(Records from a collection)
= = = = = = =

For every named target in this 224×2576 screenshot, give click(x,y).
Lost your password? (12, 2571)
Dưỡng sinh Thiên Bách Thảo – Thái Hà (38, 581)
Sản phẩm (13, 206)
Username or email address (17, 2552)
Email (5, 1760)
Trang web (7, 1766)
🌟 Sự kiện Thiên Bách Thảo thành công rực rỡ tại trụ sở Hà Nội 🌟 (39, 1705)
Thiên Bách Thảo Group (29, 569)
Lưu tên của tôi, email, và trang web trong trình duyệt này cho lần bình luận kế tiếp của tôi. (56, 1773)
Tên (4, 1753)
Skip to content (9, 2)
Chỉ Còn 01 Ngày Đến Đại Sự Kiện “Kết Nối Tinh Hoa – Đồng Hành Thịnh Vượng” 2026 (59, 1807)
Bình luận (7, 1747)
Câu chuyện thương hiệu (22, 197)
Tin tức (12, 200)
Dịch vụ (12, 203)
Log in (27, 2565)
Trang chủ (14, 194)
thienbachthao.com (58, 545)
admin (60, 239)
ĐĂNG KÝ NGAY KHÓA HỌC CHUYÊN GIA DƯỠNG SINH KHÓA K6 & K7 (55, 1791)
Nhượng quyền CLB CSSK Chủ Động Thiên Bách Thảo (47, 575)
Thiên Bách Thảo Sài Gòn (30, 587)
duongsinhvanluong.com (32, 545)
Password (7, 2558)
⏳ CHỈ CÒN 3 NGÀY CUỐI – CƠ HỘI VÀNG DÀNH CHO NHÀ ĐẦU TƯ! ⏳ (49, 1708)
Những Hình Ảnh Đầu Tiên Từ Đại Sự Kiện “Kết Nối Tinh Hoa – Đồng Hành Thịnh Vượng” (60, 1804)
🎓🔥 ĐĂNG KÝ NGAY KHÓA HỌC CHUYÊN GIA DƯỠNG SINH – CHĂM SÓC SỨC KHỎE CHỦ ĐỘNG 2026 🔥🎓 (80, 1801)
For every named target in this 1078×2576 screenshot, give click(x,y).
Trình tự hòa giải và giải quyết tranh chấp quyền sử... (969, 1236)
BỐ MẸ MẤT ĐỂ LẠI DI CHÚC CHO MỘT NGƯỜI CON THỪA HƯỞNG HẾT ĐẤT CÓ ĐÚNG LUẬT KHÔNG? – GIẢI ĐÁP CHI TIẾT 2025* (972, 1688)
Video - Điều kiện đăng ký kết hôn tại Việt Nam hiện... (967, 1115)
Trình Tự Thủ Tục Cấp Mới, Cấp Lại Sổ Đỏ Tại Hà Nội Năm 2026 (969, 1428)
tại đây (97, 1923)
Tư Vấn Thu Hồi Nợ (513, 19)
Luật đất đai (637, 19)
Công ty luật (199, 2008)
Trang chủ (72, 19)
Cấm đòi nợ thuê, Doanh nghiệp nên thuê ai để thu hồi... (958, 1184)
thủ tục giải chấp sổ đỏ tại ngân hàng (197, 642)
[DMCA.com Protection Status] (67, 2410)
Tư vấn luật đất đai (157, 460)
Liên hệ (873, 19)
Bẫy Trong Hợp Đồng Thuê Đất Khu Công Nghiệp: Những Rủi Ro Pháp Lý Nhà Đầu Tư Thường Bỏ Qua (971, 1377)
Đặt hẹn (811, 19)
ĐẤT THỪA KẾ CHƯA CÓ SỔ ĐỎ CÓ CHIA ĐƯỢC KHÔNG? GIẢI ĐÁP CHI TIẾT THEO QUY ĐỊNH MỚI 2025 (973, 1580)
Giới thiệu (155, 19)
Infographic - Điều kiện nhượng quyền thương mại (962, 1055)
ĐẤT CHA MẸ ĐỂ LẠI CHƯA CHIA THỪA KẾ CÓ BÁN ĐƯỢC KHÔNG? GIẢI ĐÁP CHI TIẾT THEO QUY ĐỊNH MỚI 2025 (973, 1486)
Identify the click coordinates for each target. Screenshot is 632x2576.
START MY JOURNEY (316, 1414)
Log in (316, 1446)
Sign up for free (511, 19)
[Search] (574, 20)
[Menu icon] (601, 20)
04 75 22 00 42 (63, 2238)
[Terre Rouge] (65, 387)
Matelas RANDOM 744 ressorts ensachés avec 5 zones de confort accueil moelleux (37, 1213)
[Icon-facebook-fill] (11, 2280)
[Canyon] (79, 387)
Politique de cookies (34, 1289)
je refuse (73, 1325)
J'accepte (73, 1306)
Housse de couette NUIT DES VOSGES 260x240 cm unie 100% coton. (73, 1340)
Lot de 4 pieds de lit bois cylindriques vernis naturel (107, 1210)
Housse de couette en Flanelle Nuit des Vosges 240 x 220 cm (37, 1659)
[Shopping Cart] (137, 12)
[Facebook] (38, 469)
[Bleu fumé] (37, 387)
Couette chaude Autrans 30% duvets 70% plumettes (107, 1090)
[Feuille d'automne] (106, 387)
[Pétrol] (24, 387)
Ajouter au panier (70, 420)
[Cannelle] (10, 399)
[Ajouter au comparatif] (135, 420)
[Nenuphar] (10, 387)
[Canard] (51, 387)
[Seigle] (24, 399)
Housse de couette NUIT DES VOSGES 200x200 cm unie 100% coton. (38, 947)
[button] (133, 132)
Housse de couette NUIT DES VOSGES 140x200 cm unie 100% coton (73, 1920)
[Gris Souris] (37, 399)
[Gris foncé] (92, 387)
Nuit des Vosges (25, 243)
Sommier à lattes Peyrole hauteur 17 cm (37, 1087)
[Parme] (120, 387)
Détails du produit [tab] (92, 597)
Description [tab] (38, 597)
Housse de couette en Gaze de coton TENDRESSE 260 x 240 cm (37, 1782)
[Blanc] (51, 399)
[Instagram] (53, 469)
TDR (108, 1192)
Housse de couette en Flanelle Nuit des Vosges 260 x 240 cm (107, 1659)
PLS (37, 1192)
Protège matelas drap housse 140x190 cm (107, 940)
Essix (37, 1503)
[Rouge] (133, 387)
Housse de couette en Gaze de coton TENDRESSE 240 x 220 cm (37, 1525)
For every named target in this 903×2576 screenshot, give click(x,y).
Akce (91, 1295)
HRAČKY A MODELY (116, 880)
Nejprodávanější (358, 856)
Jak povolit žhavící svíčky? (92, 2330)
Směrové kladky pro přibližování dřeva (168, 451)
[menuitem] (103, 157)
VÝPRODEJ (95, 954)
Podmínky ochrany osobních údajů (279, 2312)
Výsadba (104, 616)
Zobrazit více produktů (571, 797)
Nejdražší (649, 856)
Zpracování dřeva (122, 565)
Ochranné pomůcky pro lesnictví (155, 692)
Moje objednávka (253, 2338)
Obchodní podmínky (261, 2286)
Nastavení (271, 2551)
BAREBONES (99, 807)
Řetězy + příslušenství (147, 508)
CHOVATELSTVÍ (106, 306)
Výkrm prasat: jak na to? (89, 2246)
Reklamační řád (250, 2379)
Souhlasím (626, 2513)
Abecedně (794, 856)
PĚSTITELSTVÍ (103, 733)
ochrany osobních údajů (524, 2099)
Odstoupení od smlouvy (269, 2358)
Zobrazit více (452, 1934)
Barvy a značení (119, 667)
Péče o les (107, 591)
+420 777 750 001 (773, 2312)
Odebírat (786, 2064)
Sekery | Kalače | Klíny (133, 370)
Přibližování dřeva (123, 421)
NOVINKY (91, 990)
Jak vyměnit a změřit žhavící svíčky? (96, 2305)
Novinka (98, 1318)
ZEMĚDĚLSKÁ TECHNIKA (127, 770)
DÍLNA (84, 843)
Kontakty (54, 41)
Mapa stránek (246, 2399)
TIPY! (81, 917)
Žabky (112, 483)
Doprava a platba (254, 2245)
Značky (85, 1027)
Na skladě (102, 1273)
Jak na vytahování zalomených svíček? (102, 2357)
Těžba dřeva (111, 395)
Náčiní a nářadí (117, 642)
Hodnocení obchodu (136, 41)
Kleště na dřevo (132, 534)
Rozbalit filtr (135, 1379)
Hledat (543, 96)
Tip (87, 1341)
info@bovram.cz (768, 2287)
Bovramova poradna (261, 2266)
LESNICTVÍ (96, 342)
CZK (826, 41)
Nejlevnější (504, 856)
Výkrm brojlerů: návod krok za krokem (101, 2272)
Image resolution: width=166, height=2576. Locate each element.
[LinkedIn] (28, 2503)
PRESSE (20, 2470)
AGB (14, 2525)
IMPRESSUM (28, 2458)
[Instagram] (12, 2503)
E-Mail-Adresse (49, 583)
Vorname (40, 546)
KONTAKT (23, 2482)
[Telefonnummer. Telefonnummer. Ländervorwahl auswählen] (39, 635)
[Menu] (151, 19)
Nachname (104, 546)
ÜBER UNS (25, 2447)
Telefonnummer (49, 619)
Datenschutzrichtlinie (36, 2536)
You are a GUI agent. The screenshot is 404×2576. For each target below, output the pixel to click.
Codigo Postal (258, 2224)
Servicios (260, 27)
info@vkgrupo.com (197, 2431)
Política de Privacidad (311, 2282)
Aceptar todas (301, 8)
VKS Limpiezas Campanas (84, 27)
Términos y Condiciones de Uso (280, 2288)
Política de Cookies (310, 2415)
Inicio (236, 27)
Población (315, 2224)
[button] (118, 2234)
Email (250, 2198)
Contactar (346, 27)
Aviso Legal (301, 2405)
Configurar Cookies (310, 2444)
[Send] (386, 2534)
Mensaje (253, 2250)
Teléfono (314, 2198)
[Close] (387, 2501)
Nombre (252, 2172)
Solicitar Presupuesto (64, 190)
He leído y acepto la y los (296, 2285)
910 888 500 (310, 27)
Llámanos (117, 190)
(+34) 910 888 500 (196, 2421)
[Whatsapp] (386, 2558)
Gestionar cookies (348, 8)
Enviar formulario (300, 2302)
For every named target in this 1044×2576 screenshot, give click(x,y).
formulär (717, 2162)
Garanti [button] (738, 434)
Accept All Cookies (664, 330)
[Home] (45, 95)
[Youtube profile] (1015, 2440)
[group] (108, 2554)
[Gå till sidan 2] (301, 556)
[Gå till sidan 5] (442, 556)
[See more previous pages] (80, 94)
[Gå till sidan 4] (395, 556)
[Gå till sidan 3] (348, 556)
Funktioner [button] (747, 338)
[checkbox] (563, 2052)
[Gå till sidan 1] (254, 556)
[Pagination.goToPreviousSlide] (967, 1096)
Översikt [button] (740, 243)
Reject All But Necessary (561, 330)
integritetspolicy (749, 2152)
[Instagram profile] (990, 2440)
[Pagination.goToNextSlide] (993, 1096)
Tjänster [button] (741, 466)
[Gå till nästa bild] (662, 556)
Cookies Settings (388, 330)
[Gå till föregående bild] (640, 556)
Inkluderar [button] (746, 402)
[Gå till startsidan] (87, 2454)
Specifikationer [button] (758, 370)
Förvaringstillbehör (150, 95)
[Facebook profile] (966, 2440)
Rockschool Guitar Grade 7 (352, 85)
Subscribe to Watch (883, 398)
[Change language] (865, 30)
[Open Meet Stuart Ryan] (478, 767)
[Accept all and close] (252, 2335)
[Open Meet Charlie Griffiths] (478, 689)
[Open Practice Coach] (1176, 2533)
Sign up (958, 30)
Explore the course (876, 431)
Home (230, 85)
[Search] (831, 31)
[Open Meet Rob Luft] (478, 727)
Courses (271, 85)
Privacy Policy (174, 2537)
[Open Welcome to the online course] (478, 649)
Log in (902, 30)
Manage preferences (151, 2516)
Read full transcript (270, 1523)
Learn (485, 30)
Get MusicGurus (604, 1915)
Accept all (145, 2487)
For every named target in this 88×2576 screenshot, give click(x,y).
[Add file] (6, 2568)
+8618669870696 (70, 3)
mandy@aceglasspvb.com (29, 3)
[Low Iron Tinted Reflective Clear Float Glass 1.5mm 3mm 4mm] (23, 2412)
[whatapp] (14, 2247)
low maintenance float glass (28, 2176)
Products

= = = = = = =

• [Task details]: An exact copy of the lines above between the line holding "Housse de couette en Gaze de coton TENDRESSE 260" and the line holding "Nejlevnější (504, 856)", inclusive, is the whole answer.

• [Written response]:
Housse de couette en Gaze de coton TENDRESSE 260 x 240 cm (37, 1782)
[Blanc] (51, 399)
[Instagram] (53, 469)
TDR (108, 1192)
Housse de couette en Flanelle Nuit des Vosges 260 x 240 cm (107, 1659)
PLS (37, 1192)
Protège matelas drap housse 140x190 cm (107, 940)
Essix (37, 1503)
[Rouge] (133, 387)
Housse de couette en Gaze de coton TENDRESSE 240 x 220 cm (37, 1525)
For every named target in this 903×2576 screenshot, give click(x,y).
Akce (91, 1295)
HRAČKY A MODELY (116, 880)
Nejprodávanější (358, 856)
Jak povolit žhavící svíčky? (92, 2330)
Směrové kladky pro přibližování dřeva (168, 451)
[menuitem] (103, 157)
VÝPRODEJ (95, 954)
Podmínky ochrany osobních údajů (279, 2312)
Výsadba (104, 616)
Zobrazit více produktů (571, 797)
Nejdražší (649, 856)
Zpracování dřeva (122, 565)
Ochranné pomůcky pro lesnictví (155, 692)
Moje objednávka (253, 2338)
Obchodní podmínky (261, 2286)
Nastavení (271, 2551)
BAREBONES (99, 807)
Řetězy + příslušenství (147, 508)
CHOVATELSTVÍ (106, 306)
Výkrm prasat: jak na to? (89, 2246)
Reklamační řád (250, 2379)
Souhlasím (626, 2513)
Abecedně (794, 856)
PĚSTITELSTVÍ (103, 733)
ochrany osobních údajů (524, 2099)
Odstoupení od smlouvy (269, 2358)
Zobrazit více (452, 1934)
Barvy a značení (119, 667)
Péče o les (107, 591)
+420 777 750 001 (773, 2312)
Odebírat (786, 2064)
Sekery | Kalače | Klíny (133, 370)
Přibližování dřeva (123, 421)
NOVINKY (91, 990)
Jak vyměnit a změřit žhavící svíčky? (96, 2305)
Novinka (98, 1318)
ZEMĚDĚLSKÁ TECHNIKA (127, 770)
DÍLNA (84, 843)
Kontakty (54, 41)
Mapa stránek (246, 2399)
TIPY! (81, 917)
Žabky (112, 483)
Doprava a platba (254, 2245)
Značky (85, 1027)
Na skladě (102, 1273)
Jak na vytahování zalomených svíček? (102, 2357)
Těžba dřeva (111, 395)
Náčiní a nářadí (117, 642)
Hodnocení obchodu (136, 41)
Kleště na dřevo (132, 534)
Rozbalit filtr (135, 1379)
Hledat (543, 96)
Tip (87, 1341)
info@bovram.cz (768, 2287)
Bovramova poradna (261, 2266)
LESNICTVÍ (96, 342)
CZK (826, 41)
Nejlevnější (504, 856)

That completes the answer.